Starting with the line containing "Where should I" and going on through the end of the records below, put each line into a Markdown table with the columns Row and Line, skipping blank lines. Leave the pictures out.

### Data provided
☆ ☆ ☆
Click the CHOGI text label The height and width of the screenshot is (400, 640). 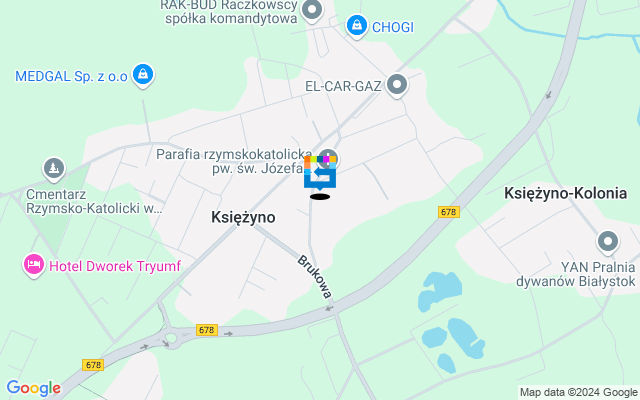coord(393,27)
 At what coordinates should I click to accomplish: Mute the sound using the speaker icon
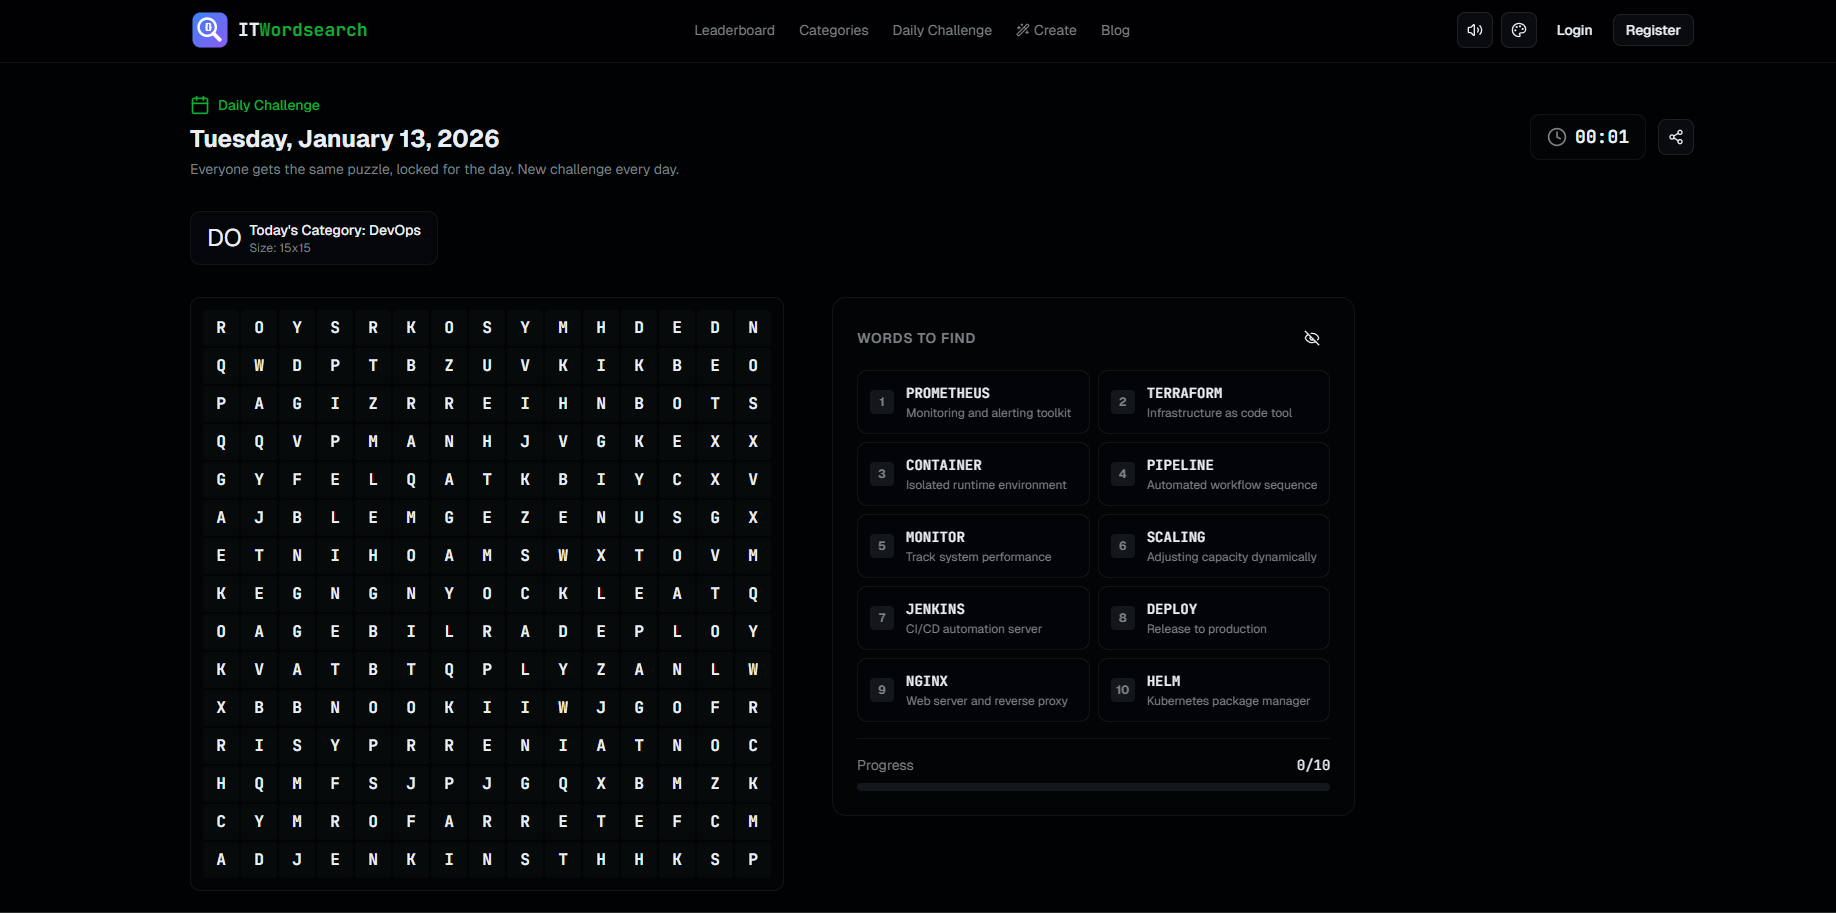(x=1474, y=30)
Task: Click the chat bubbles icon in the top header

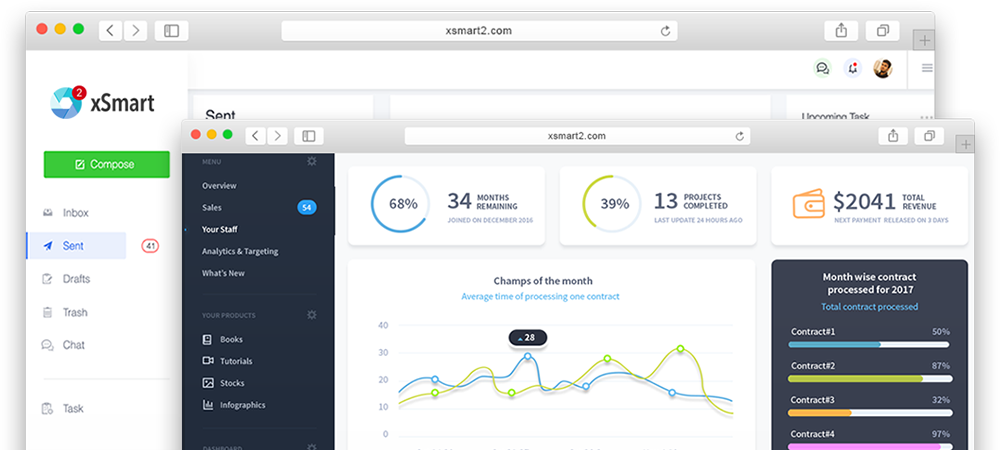Action: (x=822, y=68)
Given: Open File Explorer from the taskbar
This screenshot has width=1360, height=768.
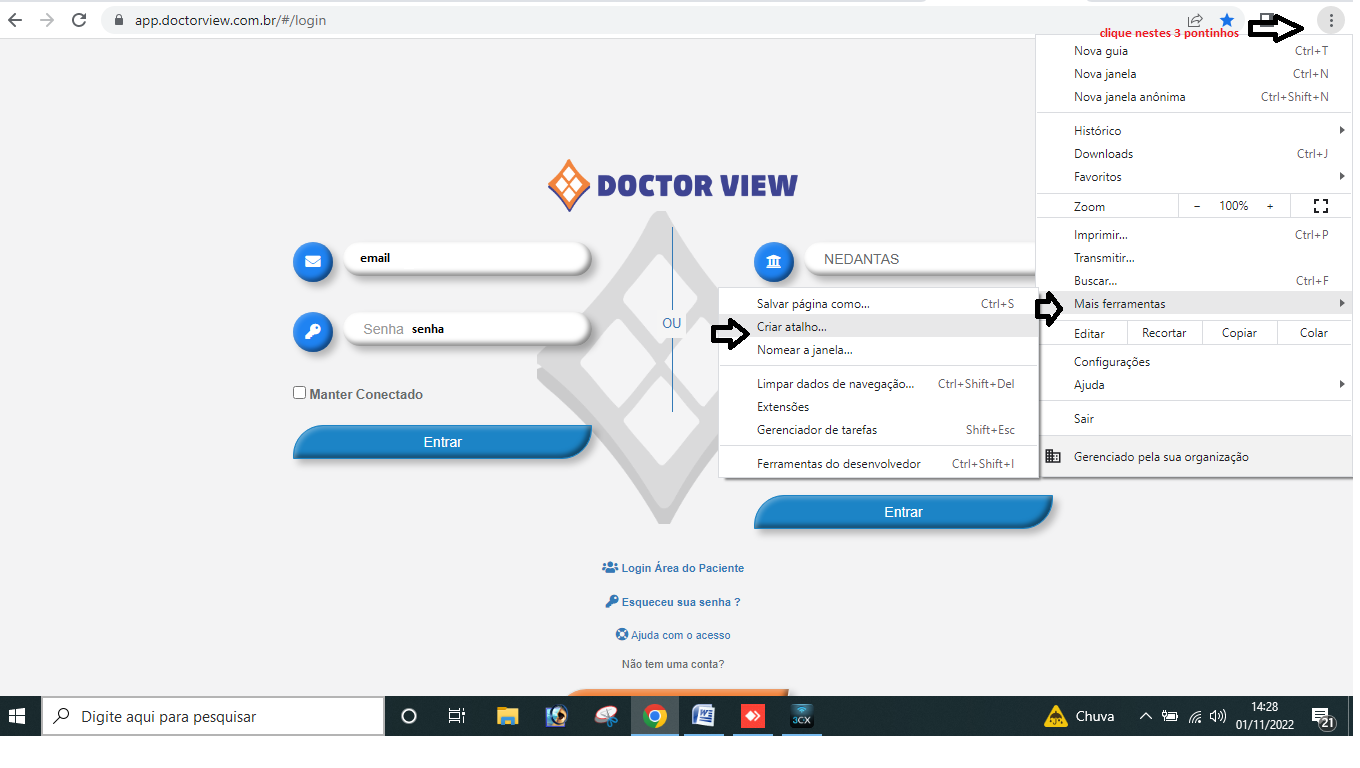Looking at the screenshot, I should click(508, 716).
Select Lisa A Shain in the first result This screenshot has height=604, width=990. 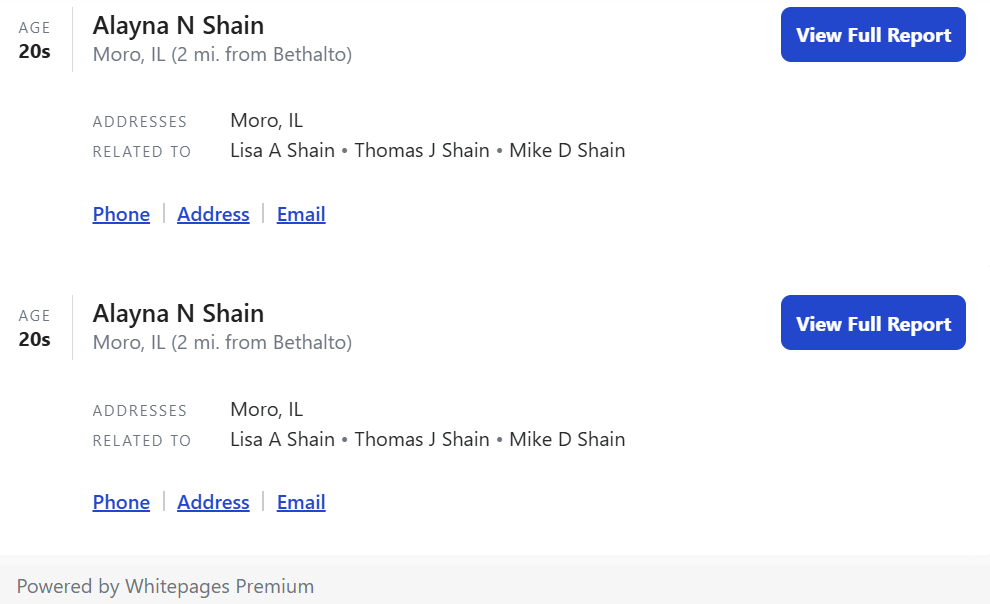282,151
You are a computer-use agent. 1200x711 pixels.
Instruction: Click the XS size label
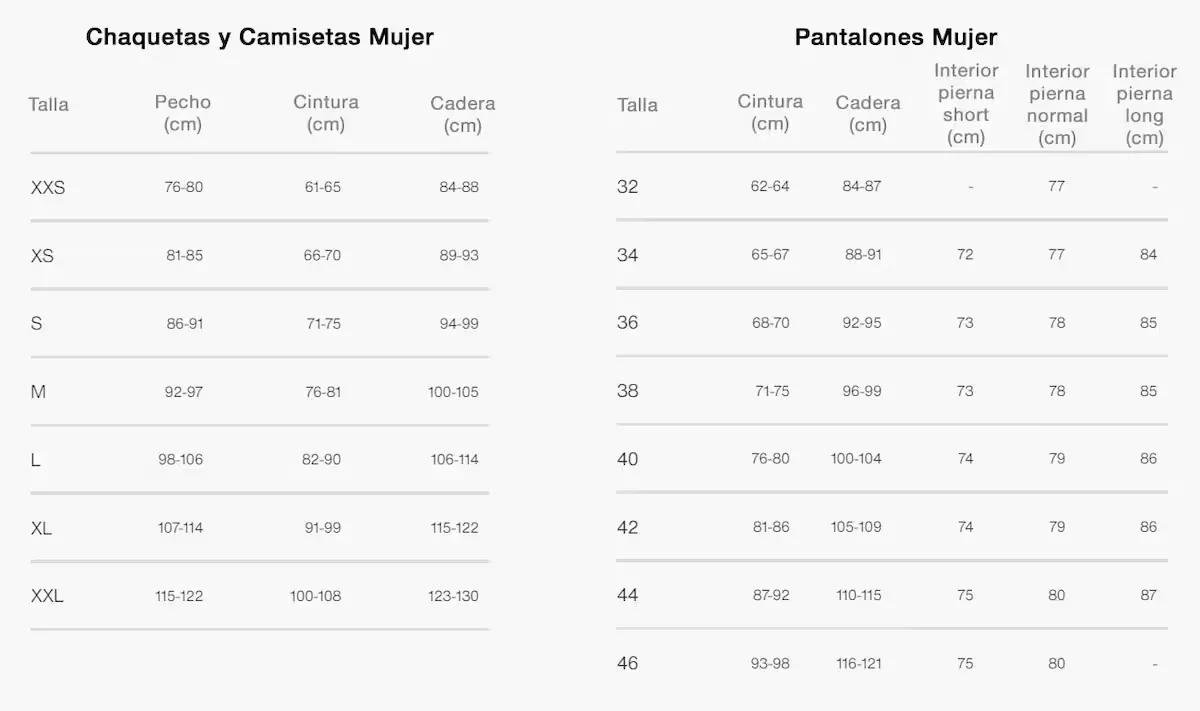(42, 256)
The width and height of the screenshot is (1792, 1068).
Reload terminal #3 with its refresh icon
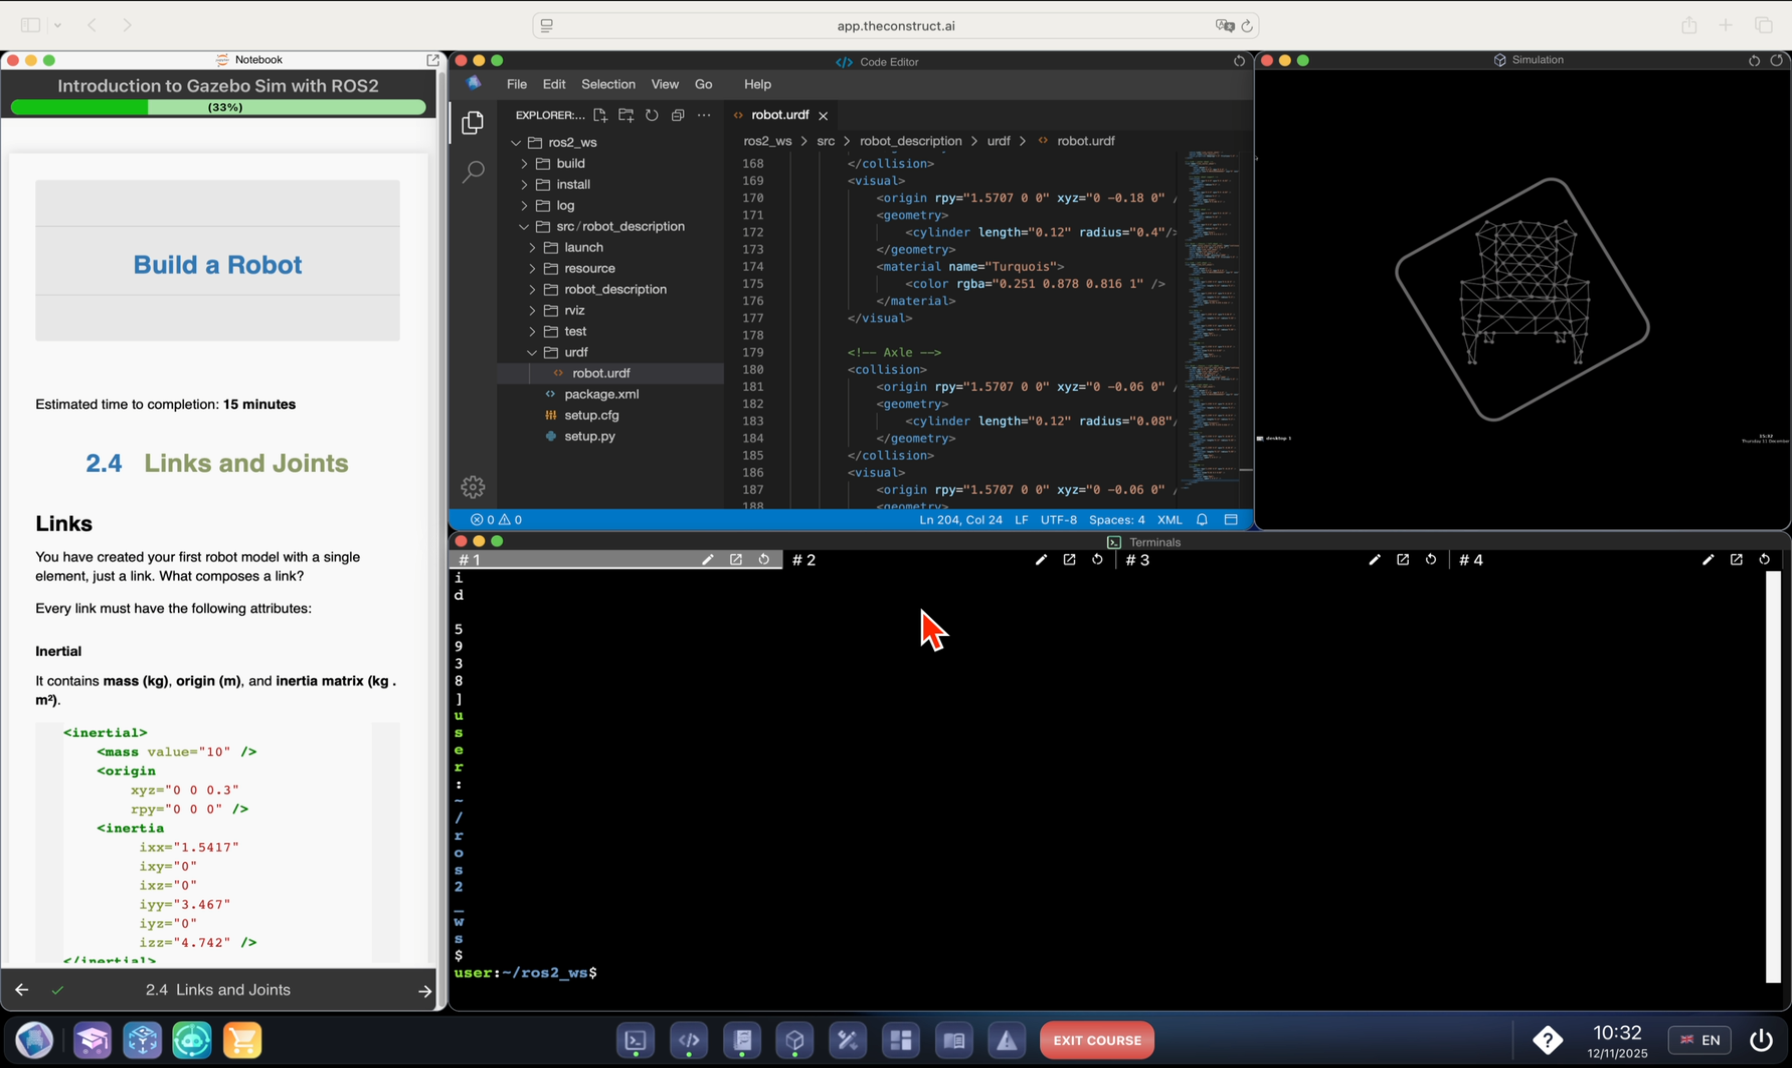[1431, 560]
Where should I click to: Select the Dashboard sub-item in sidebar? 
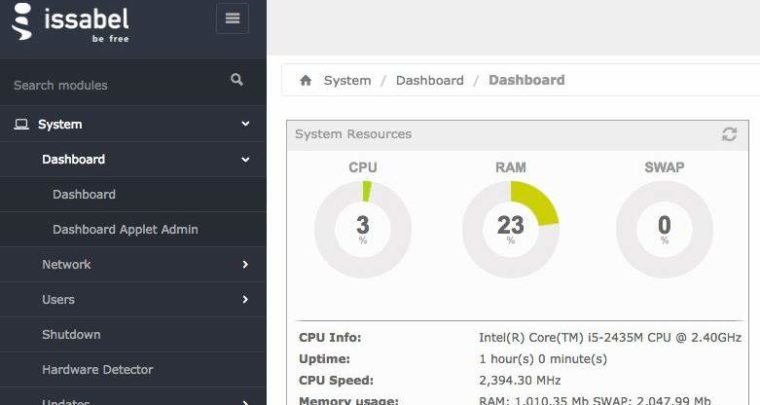[x=84, y=194]
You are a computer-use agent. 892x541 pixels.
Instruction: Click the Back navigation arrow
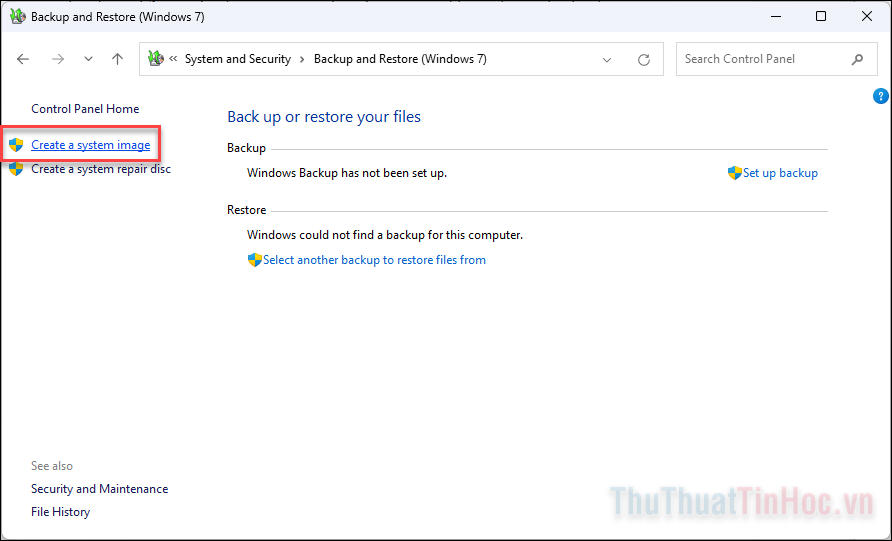pos(23,59)
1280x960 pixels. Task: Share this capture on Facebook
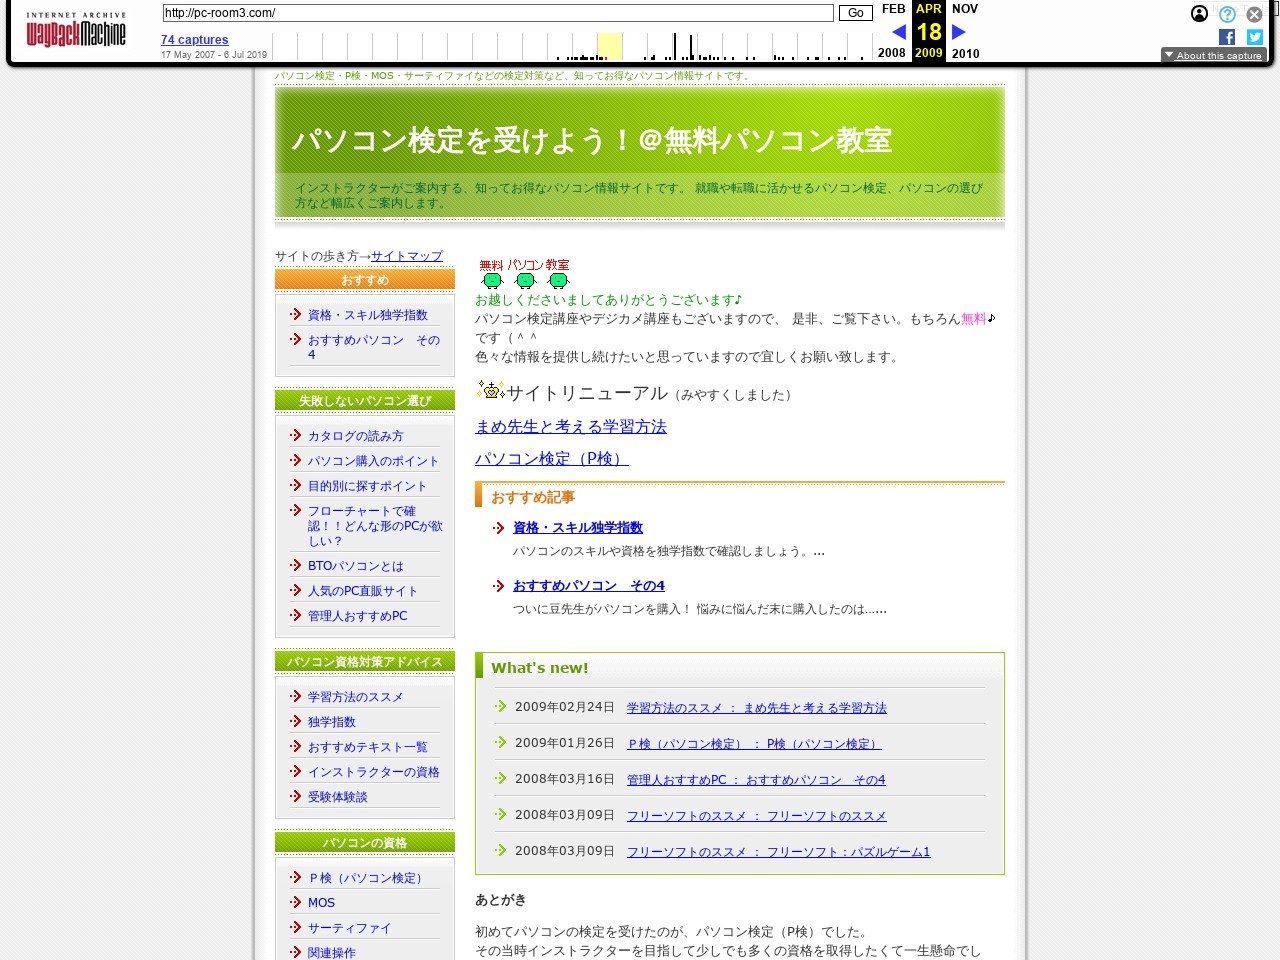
☆ ☆ ☆
### Complete response
| Row | Line |
|---|---|
| 1 | Where should I click to: Select the Dashboard sub-item in sidebar?  |
| 2 | [x=84, y=194] |
| 3 | You are a computer-use agent. 892x541 pixels. |
| 4 | Instruction: Click the Back navigation arrow |
| 5 | pos(23,59) |
| 6 | 1280x960 pixels. Task: Share this capture on Facebook |